Moreover, the report declared, Credit Suisse’s efforts to close undeclared Swiss accounts opened by U.S. customers took more than five years, failed to identify how many were undeclared accounts hidden from U.S. authorities, and fell short of identifying any leadership failures or lessons learned from its legally-suspect U.S. cross border business.
The report’s ire was not directed solely at Credit Suisse. The report stated that, despite the passage of five years, U.S. law enforcement “has failed to prosecute more than a dozen Swiss banks that facilitated U.S. tax evasion, failed to take legal action against thousands of U.S. persons whose names and hidden Swiss accounts were disclosed by UBS, and failed to utilize available U.S. legal means to obtain the names of tens of thousands of additional U.S. persons whose identities are still being concealed by the Swiss.”
Switzerland also did not fare well in the report. Since 2008, the report found, Swiss officials have worked to preserve Swiss bank secrecy by intervening in U.S. criminal investigations to restrict document production by Swiss banks, pressuring the United States to construct a program for issuing non-prosecution agreements to hundreds of Swiss banks while excusing those banks from disclosing U.S. client names, enacting legislation creating new barriers to U.S. treaty requests seeking U.S. client names, and managing to limit the actual disclosure of U.S. client names to only a few hundred names over five years, despite the tens of thousands of undeclared Swiss accounts opened by U.S. clients evading U.S. taxes.

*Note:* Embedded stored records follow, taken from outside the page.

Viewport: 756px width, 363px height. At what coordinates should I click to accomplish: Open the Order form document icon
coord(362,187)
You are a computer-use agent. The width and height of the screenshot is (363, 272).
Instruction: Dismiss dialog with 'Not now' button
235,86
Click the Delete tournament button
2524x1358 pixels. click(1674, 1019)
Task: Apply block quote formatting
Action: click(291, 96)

The report recommended steps that, if adopted, will make offshore tax evasion a key financial fraud issue for this year – as predicted by the Financial Fraud Law Blog last year, in #10 in Financial Fraud Law for the Year Is…., and perhaps beyond. The report recommended:
(1) Improve Prosecution of Tax Haven Banks and Hidden Offshore Account Holders. To ensure accountability, deter misconduct, and collect tax revenues, the Department of Justice should use available U.S. legal means, including enforcing grand jury subpoenas and John Doe summons in U.S. courts, to obtain the names of U.S. taxpayers with undeclared accounts at tax haven banks. DOJ should hold accountable tax haven banks that aided and abetted U.S. tax evasion, and take legal action against U.S. taxpayers to collect unpaid taxes on billions of dollars in offshore assets.
(2) Increase Transparency of Tax Haven Banks That Impede U.S. Tax Enforcement. U.S. regulators should use their existing authority to institute a probationary period of increased reporting requirements for, or to limit the opening of new accounts by, tax haven banks that enter into deferred prosecution agreements, non-prosecution agreements, settlements, or other concluding actions with law enforcement for facilitating U.S. tax evasion, taking into consideration repetitive or cumulative misconduct.

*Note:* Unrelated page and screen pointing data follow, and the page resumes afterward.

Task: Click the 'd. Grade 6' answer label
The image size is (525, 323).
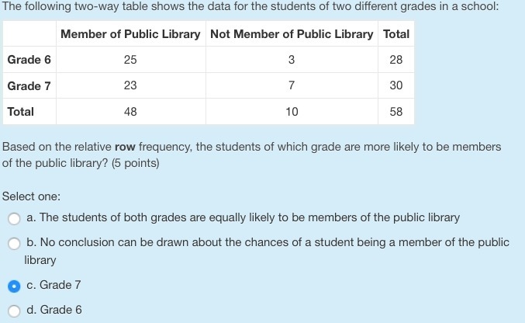Action: (x=54, y=310)
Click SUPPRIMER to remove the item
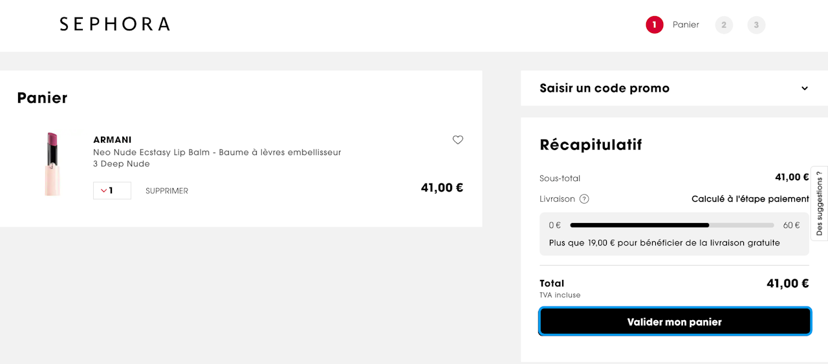The image size is (828, 364). 167,191
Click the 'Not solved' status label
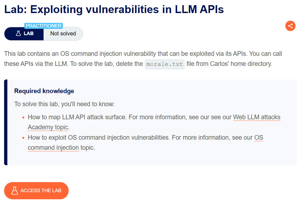Screen dimensions: 302x202 pos(63,34)
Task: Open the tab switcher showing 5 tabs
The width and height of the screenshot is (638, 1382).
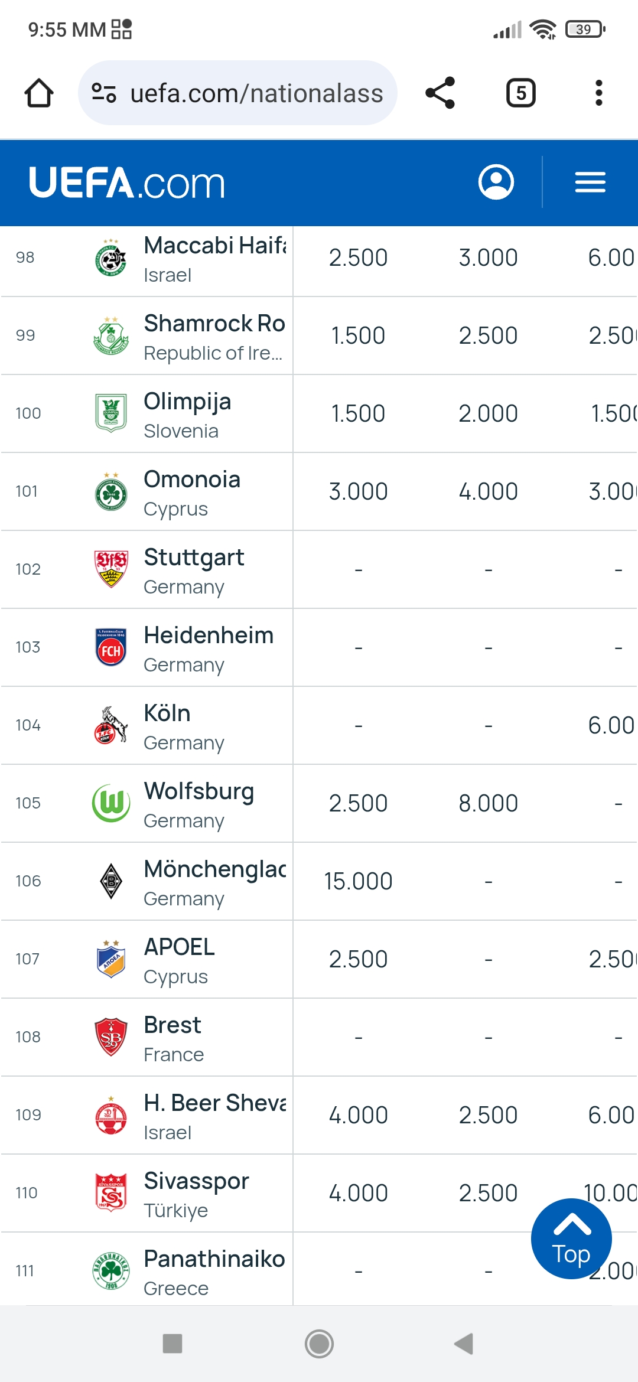Action: point(520,93)
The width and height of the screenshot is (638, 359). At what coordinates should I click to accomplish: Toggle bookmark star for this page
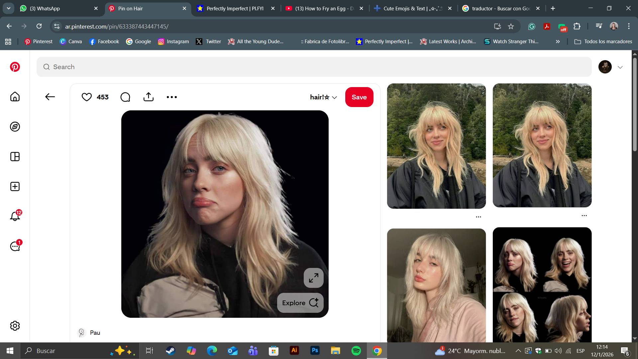point(511,26)
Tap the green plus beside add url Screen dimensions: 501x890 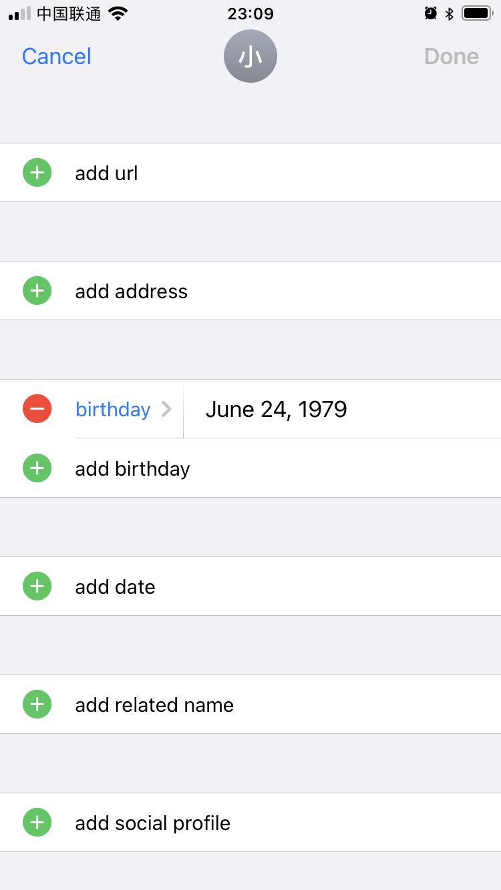[37, 173]
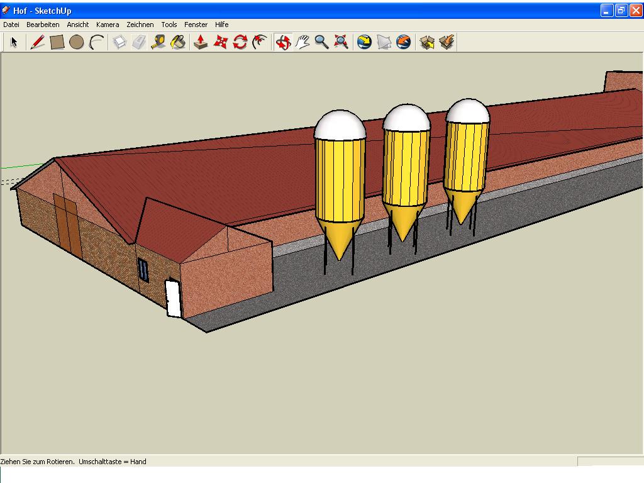This screenshot has width=644, height=483.
Task: Select the arrow selection tool
Action: 14,42
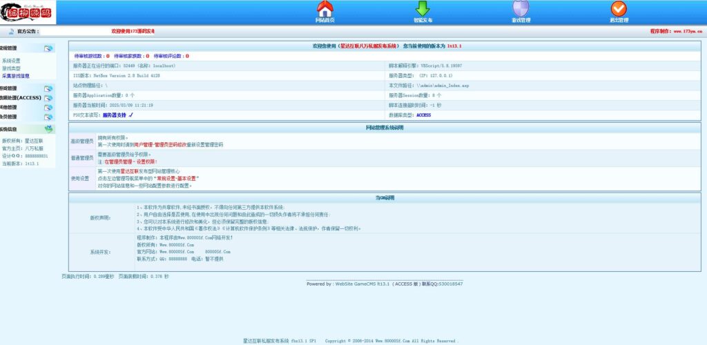Click the orange checkmark 退出管理 icon
The image size is (707, 345).
[619, 9]
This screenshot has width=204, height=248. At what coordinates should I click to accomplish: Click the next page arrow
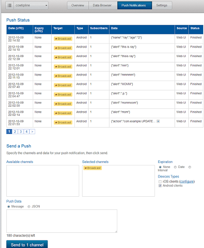coord(32,131)
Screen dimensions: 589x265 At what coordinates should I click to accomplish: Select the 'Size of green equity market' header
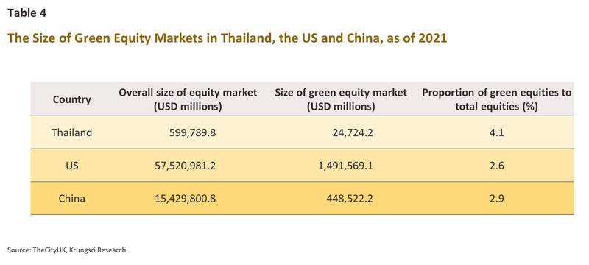[x=341, y=99]
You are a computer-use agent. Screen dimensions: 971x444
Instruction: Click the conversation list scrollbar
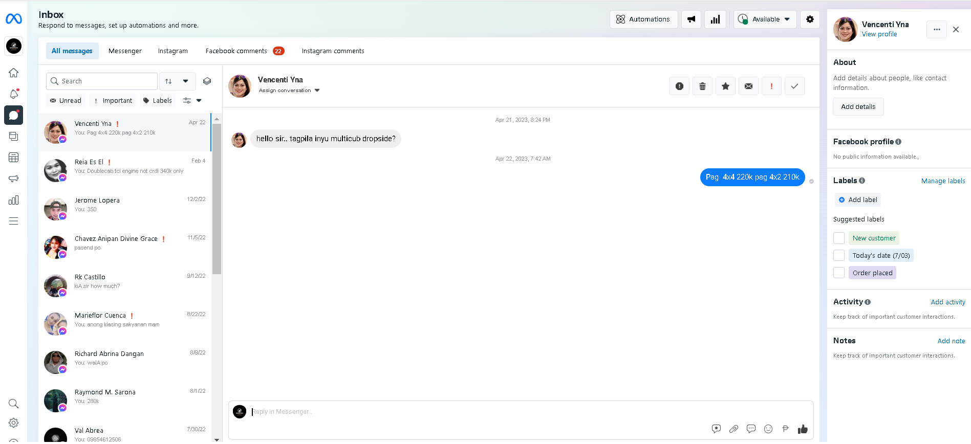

(3) Streamline John Doe Summons. Congress should amend U.S. tax laws to streamline the use of John Doe summons procedures to uncover the names of taxpayers using offshore accounts and other means to evade U.S. taxes, including by allowing a court to approve more than one John Doe summons related to the same tax investigation.
(4) Close FATCA Loopholes. To obtain systematic disclosure of undeclared offshore accounts used to evade U.S. taxes, the U.S. Treasury and IRS should close gaping loopholes in FATCA regulations that have no statutory basis, including provisions that allow financial institutions to ignore account information stored on paper, and allow foreign financial institutions to treat offshore shell entities as non-U.S. entities even when beneficially owned and controlled by U.S. persons.

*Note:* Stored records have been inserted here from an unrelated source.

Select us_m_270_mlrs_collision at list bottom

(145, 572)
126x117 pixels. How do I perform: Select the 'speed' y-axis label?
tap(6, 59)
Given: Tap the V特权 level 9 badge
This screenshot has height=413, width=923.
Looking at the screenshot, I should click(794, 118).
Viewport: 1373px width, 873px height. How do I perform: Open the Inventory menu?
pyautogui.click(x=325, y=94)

(5) Ratify Revised Swiss Tax Treaty. The U.S. Senate should promptly ratify the 2009 Protocol to the U.S.-Switzerland tax treaty to take advantage of improved disclosure standards.
The subcommittee is holding a hearing today at 9:30 a.m., “Offshore Tax Evasion: The Effort to Collect Unpaid Taxes on Billions in Hidden Offshore Accounts.”
According to the subcommittee, the hearing will continue its “examination of tax haven bank facilitation of U.S. tax evasion, focusing on the status of efforts to hold Swiss banks and their U.S. clients accountable for unpaid taxes on billions of dollars in hidden assets. Witnesses will include representatives from a Swiss bank and the U.S. Department of Justice.” Here is the witness list:
Chief Executive Officer
Credit Suisse Group AG, Credit Suisse AG
New York, NY
Co Head, Private Banking and Wealth Management, Chief Executive Officer - Region Switzerland
Co Head, Private Banking and Wealth Management, Chief Executive Officer - Region Americas
Deputy Attorney General - Office of the Attorney General
U.S. Department of Justice
Assistant Attorney General - Tax Division
The chairman of the subcommittee is Senator Carl Levin; Senator John McCain is the ranking minority member. Current or former staff members involved in the preparation of the report were:
ELISE J. BEAN
Staff Director and Chief Counsel
ROBERT L. ROACH
Counsel and Chief Investigator
ALLISON F. MURPHY
MARY D. ROBERTSON
Professional Staff Member
HENRY J. KERNER
Staff Director and Chief Counsel to the Minority
Counsel to the Minority
Research Assistant to the Minority
Former Subcommittee Staff Who Contributed
Counsel to the Minority for Senator Tom Coburn
Contact the author at firstname.lastname@example.org.
For more information about LexisNexis products and solutions connect with us through our corporate site.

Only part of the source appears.